Em segunda posição no ranking dos gastos tributários, os rendimentos isentos e não tributáveis do Imposto de Renda sobre Pessoa Física (IRPF) vão impactar as contas públicas em R$ 27 bilhões, 33,5% do custo do Simples no ano. O economista Braulio Borges, da LCA Consultores, destacou que o programa é um dos itens que mais pesam na conta de subsídios. Na avaliação dele, o programa ficou completamente “desvirtuado” com a recente ampliação do faturamento das empresas que podem ser incluídas no regime de R$ 3,6 milhões para R$ 4,8 milhões.
“Esse faturamento já não é mais de microempresa”, pontua Borges. O diretor do Centro de Cidadania Fiscal (CCiF), Bernard Appy, também avalia assim. Para ele, o programa claramente tem problemas, devido ao limite extremamente elevado. “Da maneira como está hoje, o Simples favorece empresas que não precisam. A mediana dos países da OCDE (Organização para a Cooperação e Desenvolvimento Econômico) é de US$ 50 mil, enquanto o Brasil permite US$ 1,5 milhão. Não faz o mínimo sentido”, afirma.
Ampliação
Ao longo dos anos, as ampliações dos limites de faturamento acompanharam o aumento dos gastos do governo com as renúncias do programa.
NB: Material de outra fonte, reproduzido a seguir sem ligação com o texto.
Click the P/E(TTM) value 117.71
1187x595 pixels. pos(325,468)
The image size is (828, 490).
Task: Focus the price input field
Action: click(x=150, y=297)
Em 2003, o Simples gerava uma isenção de R$ 19 bilhões. O nível passou de R$ 50 bilhões em 2010 até chegar ao patamar de R$ 80 bilhões de 2018. Ou seja, o rombo anual subiu 320% nos últimos 15 anos.
O Banco Mundial avaliou, no relatório Um Ajuste Justo: Análise da eficiência e equidade do gasto público no Brasil, que o Simples é distorcivo porque permite a sobrevivência de empresas ineficientes, que pagam salários relativamente mais altos a trabalhadores mais ricos, em detrimento de outras micro e pequenas companhias que poderiam crescer e gerar mais empregos.
Foi o que diagnosticou uma pesquisa do Instituto Brasileiro de Economia da Fundação Getulio Vargas (Ibre-FGV), publicada no livro Causas e consequências da informalidade no Brasil, organizado pelo pesquisador Fernando de Holanda Barbosa Filho, em conjunto com Gabriel Ulyssea. “O Simples não obteve sucesso na formalização das empresas nem na melhora do mercado de trabalho. Os indicadores de emprego não mudam, o que significa que o Simples não funcionou como pretendia. É um programa que, na verdade, serviu apenas para a simplificação dos tributos”, aponta. “Mas, mesmo simplificando, há benefícios para empresas pouco produtivas, o que não vemos em outros países. Nos Estados Unidos, por exemplo, a dinâmica é: nascer, crescer e ganhar mercado. No Brasil há nascimento e estagnação”, lamenta.
Na avaliação dos analistas, isso ocorre porque as empresas não querem crescer e abrir mão do benefício, porque a tributação seria mais elevada. Por isso, Appy afirma que o programa é necessário, mas que é preciso uma reavaliação. “No Brasil, há uma cultura de criar políticas de incentivo sem avaliação prévia. O Simples é um exemplo disso. Há a percepção de que o Brasil está começando a focar no combate às isenções, mas é de forma bem incipiente. Tanto é que o aumento do limite de faturamento das empresas vai valer a partir deste ano”, declarou o diretor do Centro de Cidadania Fiscal.
Braulio Borges lembra que há uma grande dificuldade para o governo rever os benefícios tributários, porque eles não aparecem nas despesas sujeitas à emenda do teto dos gastos, portanto, mesmo se forem cortadas, não terão impacto no descumprimento da regra a partir do próximo ano. Apesar disso, o Simples é uma das poucas exceções que entram na conta. As despesas discricionários que constam na Lei Orçamentária Anual, por exemplo, passaram de R$ 125,5 bilhões em 2017, para R$ 112,6 bilhões neste ano, registrando uma queda de 10,3%. Dentro dessa rubrica, estão incluídos investimentos constitucionais para a saúde, a educação, o Programa de Aceleração do Crescimento (PAC) e até o Bolsa Família.